- _Requirement A_: According to the commentary on food security in India, where did India rank in the UN's Global Hunger Index 2009?
- _Requirement B_: Copy the commentary on food security in India word for word, starting at "India's boasts of" and ending at "of medical care.".
- _Requirement C_: List every country the commentary on food security in India names as ranking ahead of India on the Global Hunger Index 2009.

- _Selected excerpt_:
┄┄┄┄┄┄┄┄┄┄┄┄┄┄┄┄┄┄┄┄
Commentary
Food Security Farce

India has a shameful track record of tackling hunger: worse even than some of the poorest countries in the world. According to the UN’s Global Hunger Index 2009, which ranked countries on three leading indicators – prevalence of child malnutrition, rates of child mortality, and the proportion of people who are calorie deficient - India ranked 65th out of 88 countries. India lagged behind countries like Uganda (38th); Mauritania (40th); Zimbabwe (58th) and even war-torn nations, as well as India's neighbours Nepal and Pakistan.

India's boasts of being the second fastest growing economy in the world are mocked by its millions who go hungry – and especially by its hungry children. 43.5 per cent Indian children under the age of five were underweight (between 2002 and 2007) and the under five-year-age infant mortality rate in 2007 was 7.2 per cent.

Recent reports in an English daily show vast empires of hunger across India. They record children eating mud to quell hunger in the constituency in Uttar Pradesh of India's first PM; slow-malnutrition deaths and early ageing of men and women in their 30s and 40s in Bolangir, Orissa; children surviving on wild berries and red ants in Jharkhand’s East Singhbhum district; children with bellies distended by malnutrition being treated by tribal rituals of lancing with red-hot rods in the absence of medical care.

In this context, the proposal for a National Food Security Act is an essential though much-delayed step. However, the UPA Government's steps towards enacting this piece of legislation make a mockery of 'food security.'

The Government is yet to make public its draft of the Food Security Bill. But versions of the draft Bill (prepared for consideration by the Empowered Group of Ministers) that are unoffically in circulation are disturbing.
┄┄┄┄┄┄┄┄┄┄┄┄┄┄┄┄┄┄┄┄
- _Data excerpts_:
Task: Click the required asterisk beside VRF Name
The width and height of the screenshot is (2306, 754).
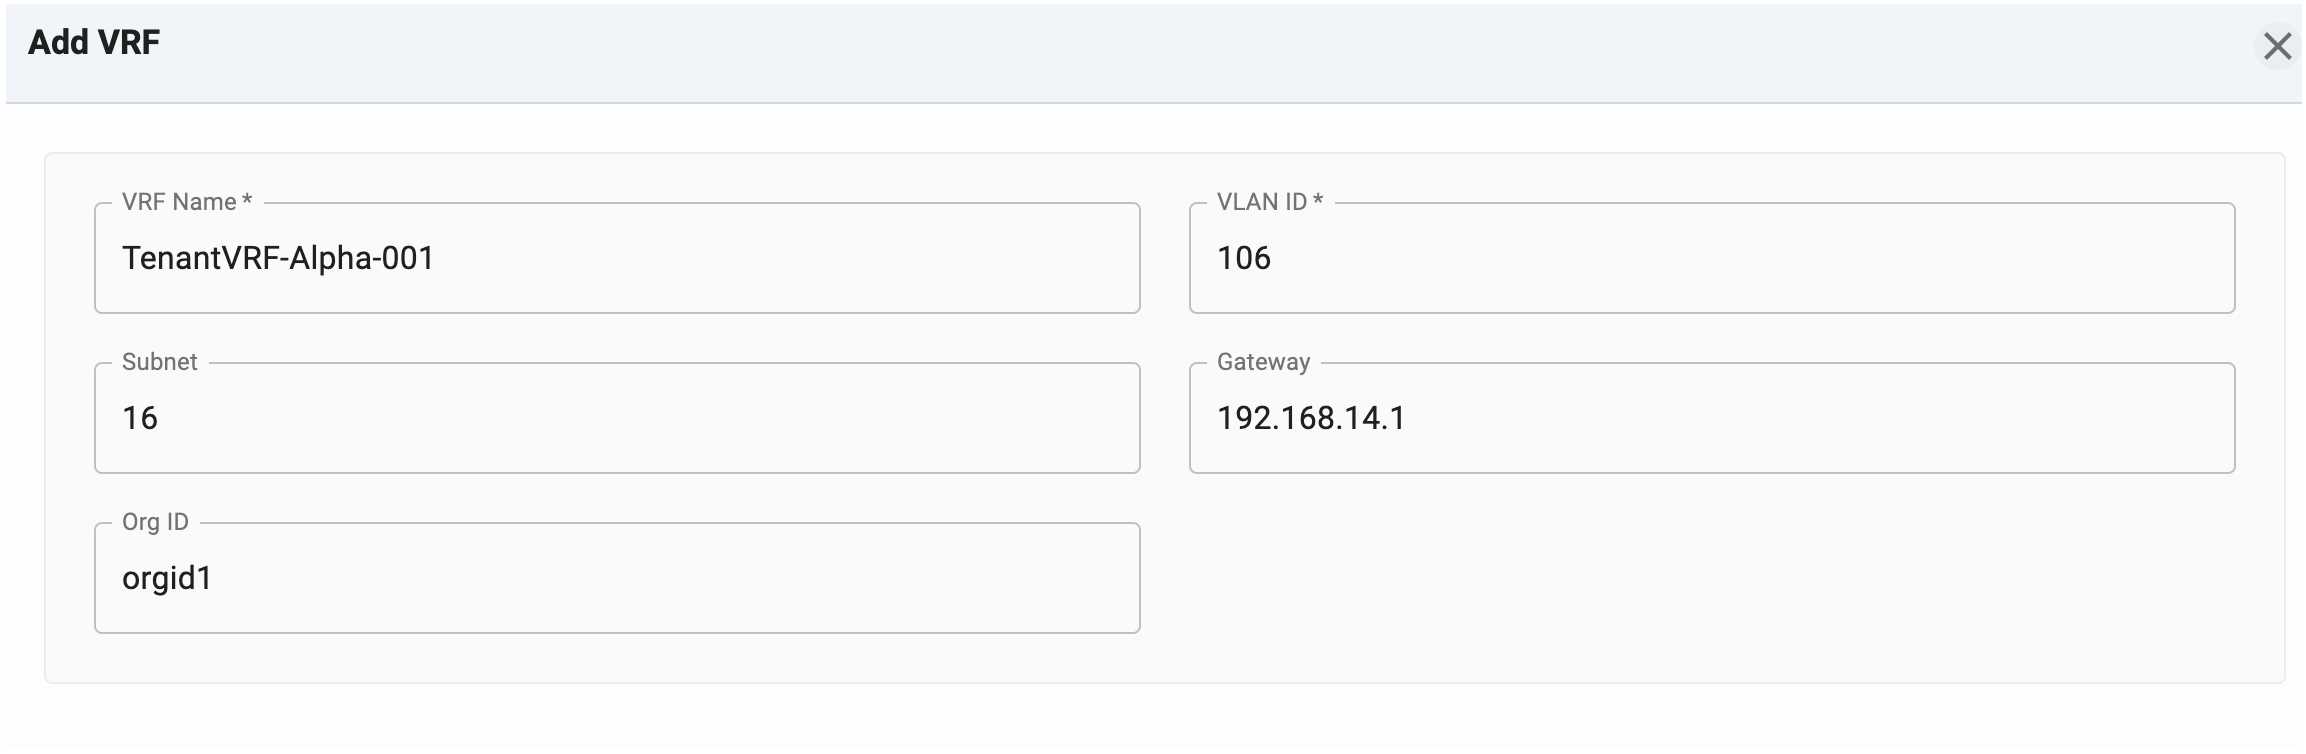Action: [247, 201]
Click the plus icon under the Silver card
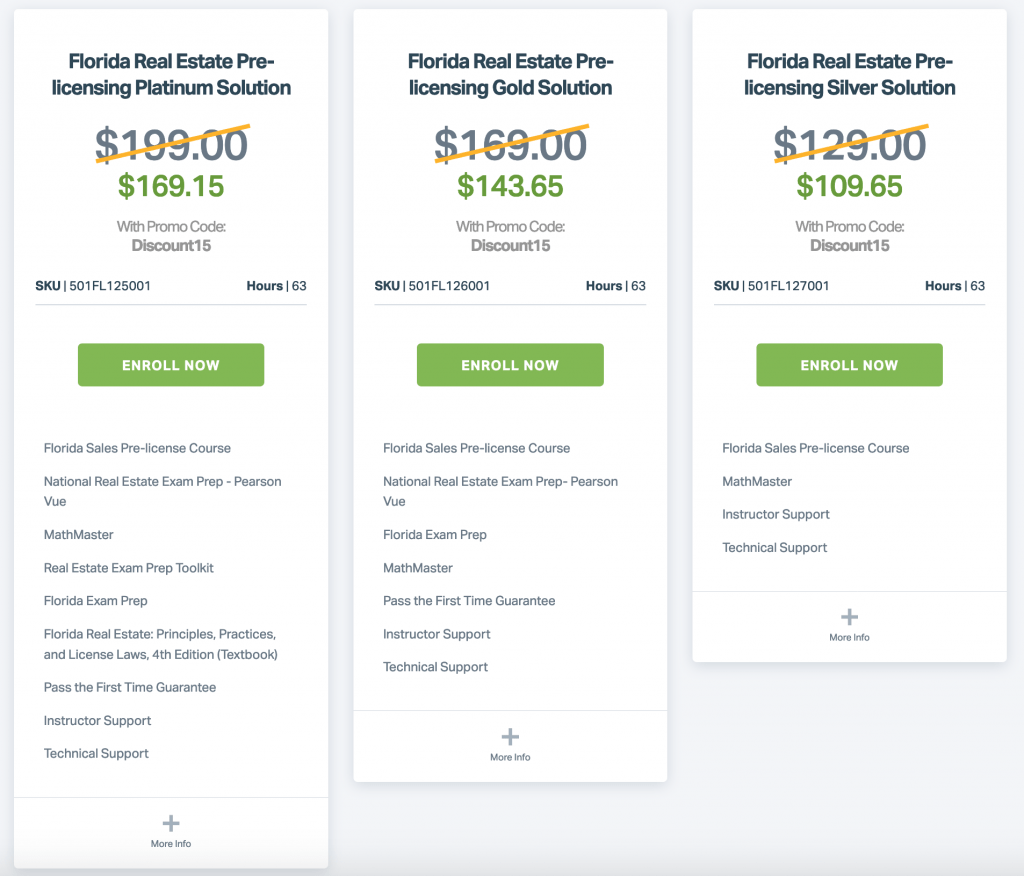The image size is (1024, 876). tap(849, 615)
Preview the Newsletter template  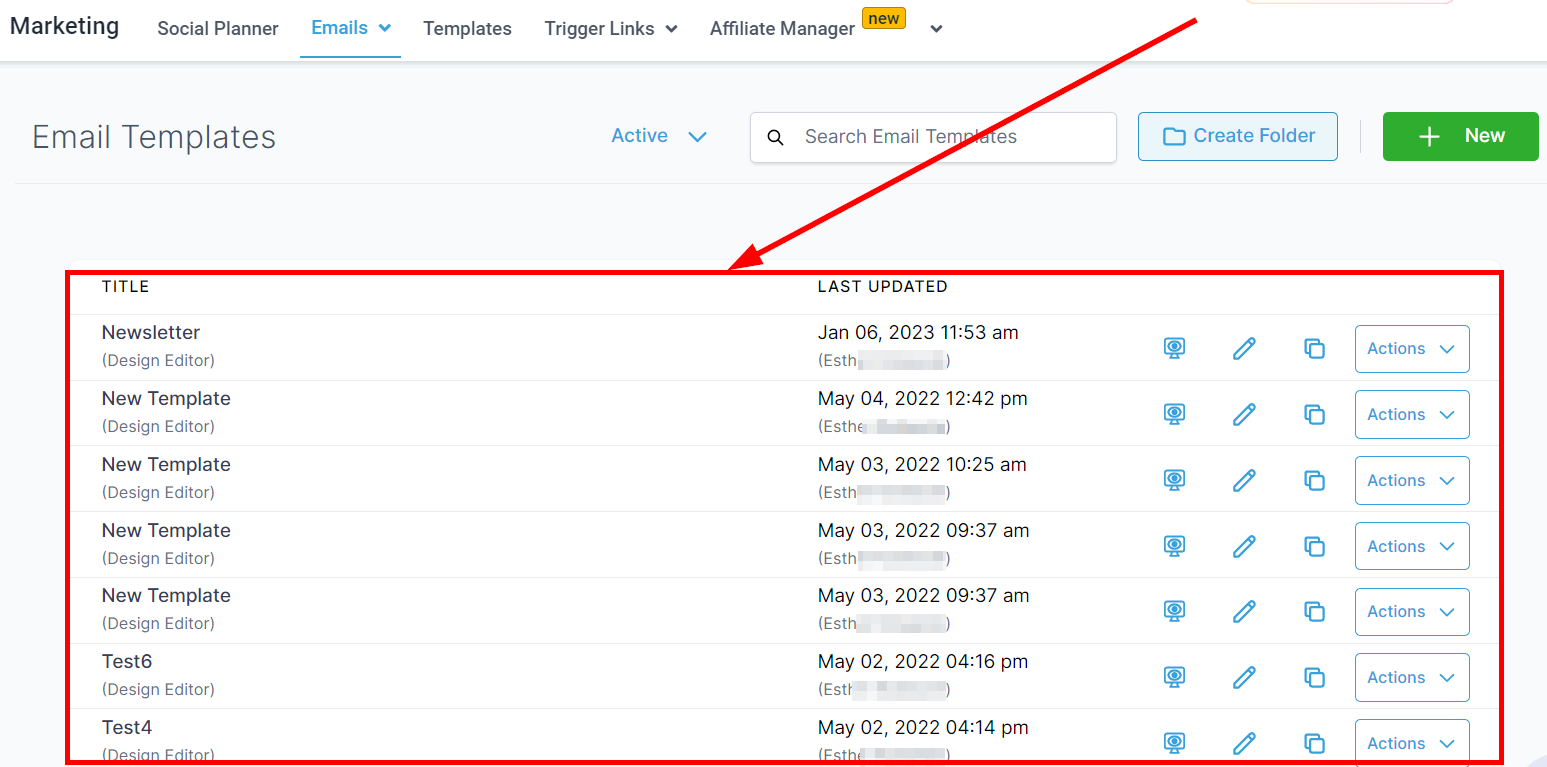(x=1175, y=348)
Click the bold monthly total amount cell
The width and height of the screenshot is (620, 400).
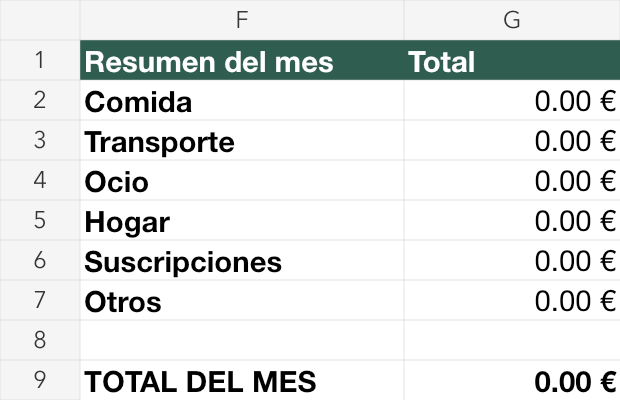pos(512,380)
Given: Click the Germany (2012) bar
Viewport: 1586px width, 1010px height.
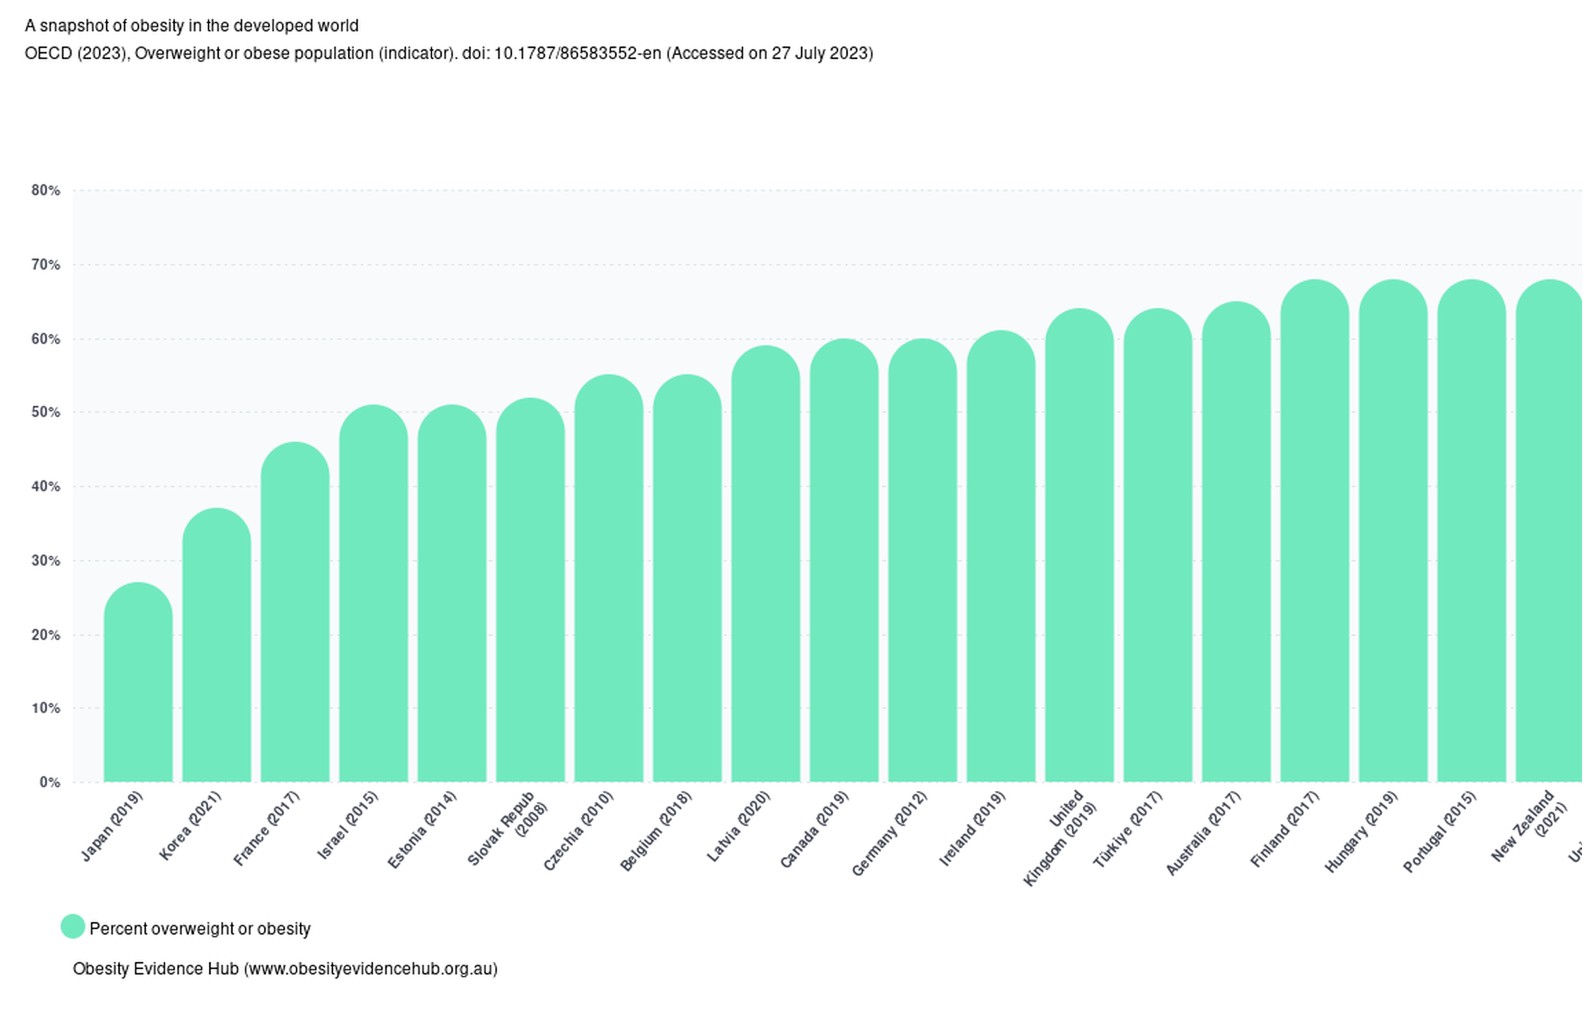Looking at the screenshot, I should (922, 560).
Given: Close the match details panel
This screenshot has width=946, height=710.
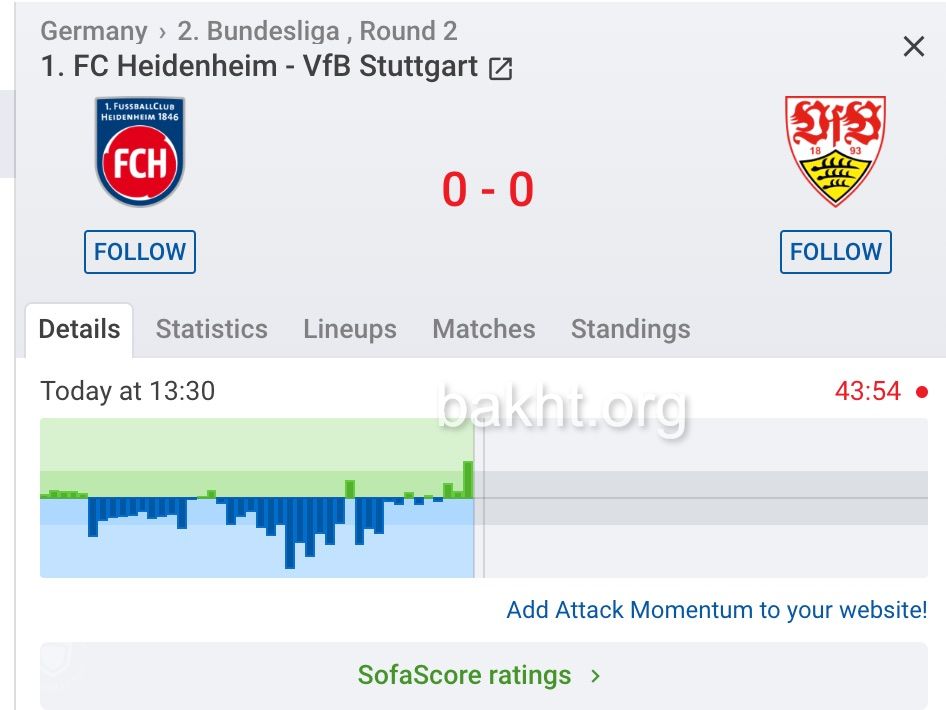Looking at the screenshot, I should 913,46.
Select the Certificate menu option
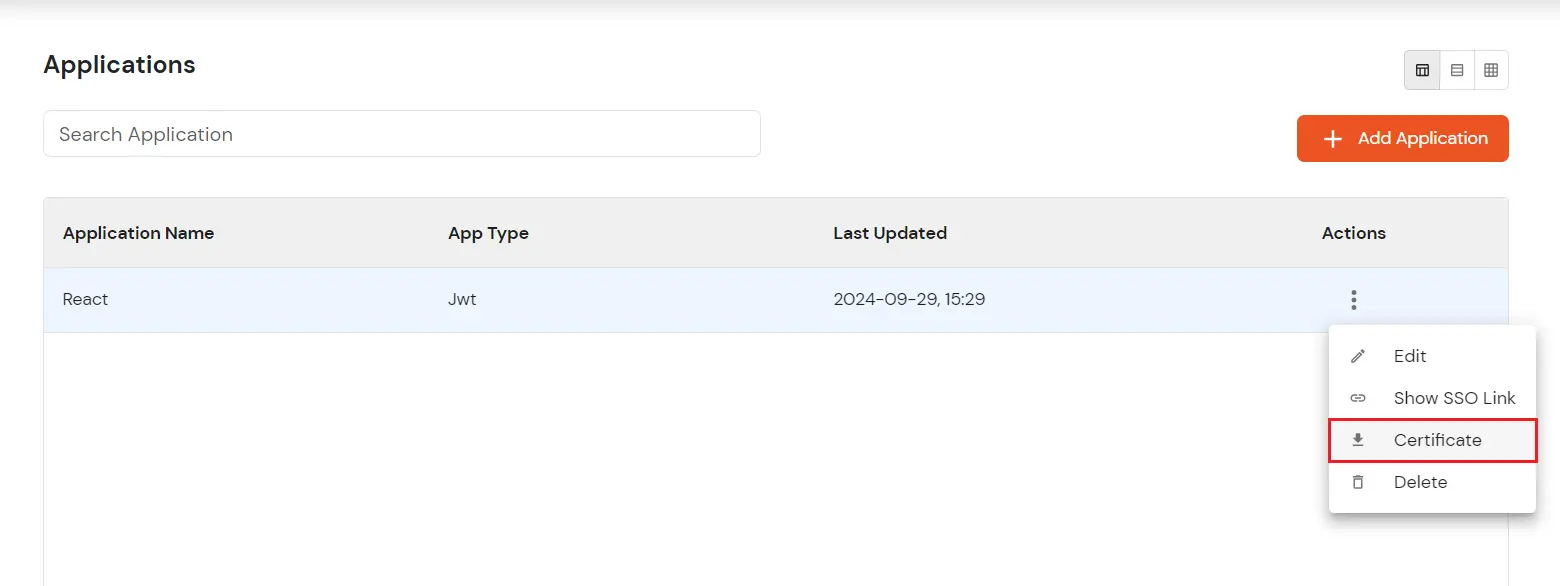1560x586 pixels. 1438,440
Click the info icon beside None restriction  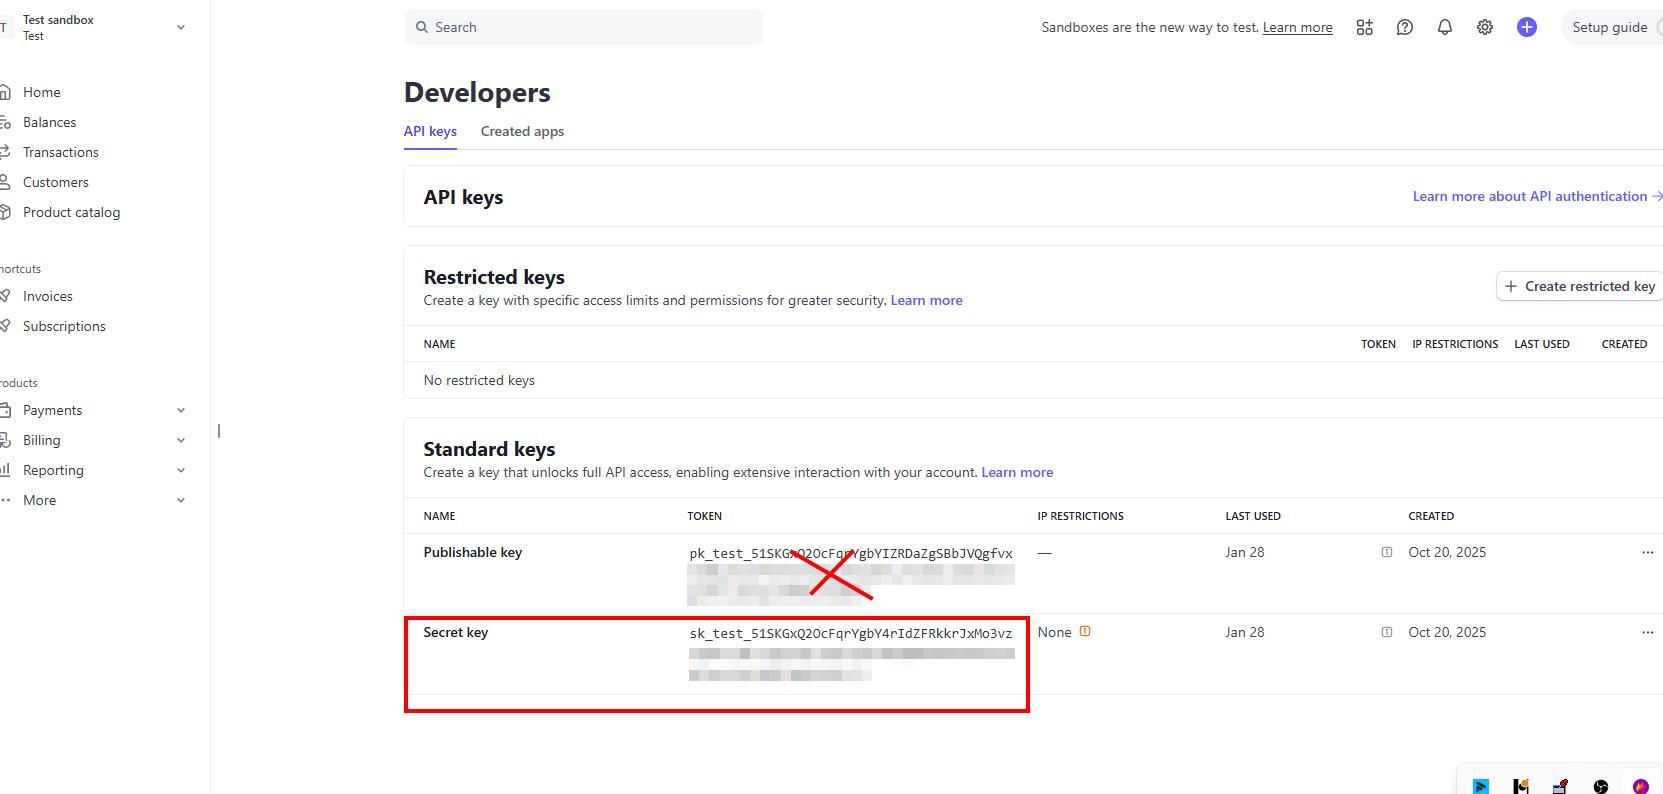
┄┄┄┄┄┄┄┄┄┄┄┄┄┄┄┄┄┄┄┄
- _Task solution A_: 65th out of 88 countries

- _Task solution B_:
India's boasts of being the second fastest growing economy in the world are mocked by its millions who go hungry – and especially by its hungry children. 43.5 per cent Indian children under the age of five were underweight (between 2002 and 2007) and the under five-year-age infant mortality rate in 2007 was 7.2 per cent.

Recent reports in an English daily show vast empires of hunger across India. They record children eating mud to quell hunger in the constituency in Uttar Pradesh of India's first PM; slow-malnutrition deaths and early ageing of men and women in their 30s and 40s in Bolangir, Orissa; children surviving on wild berries and red ants in Jharkhand’s East Singhbhum district; children with bellies distended by malnutrition being treated by tribal rituals of lancing with red-hot rods in the absence of medical care.

- _Task solution C_: Uganda, Mauritania, Zimbabwe, Nepal, Pakistan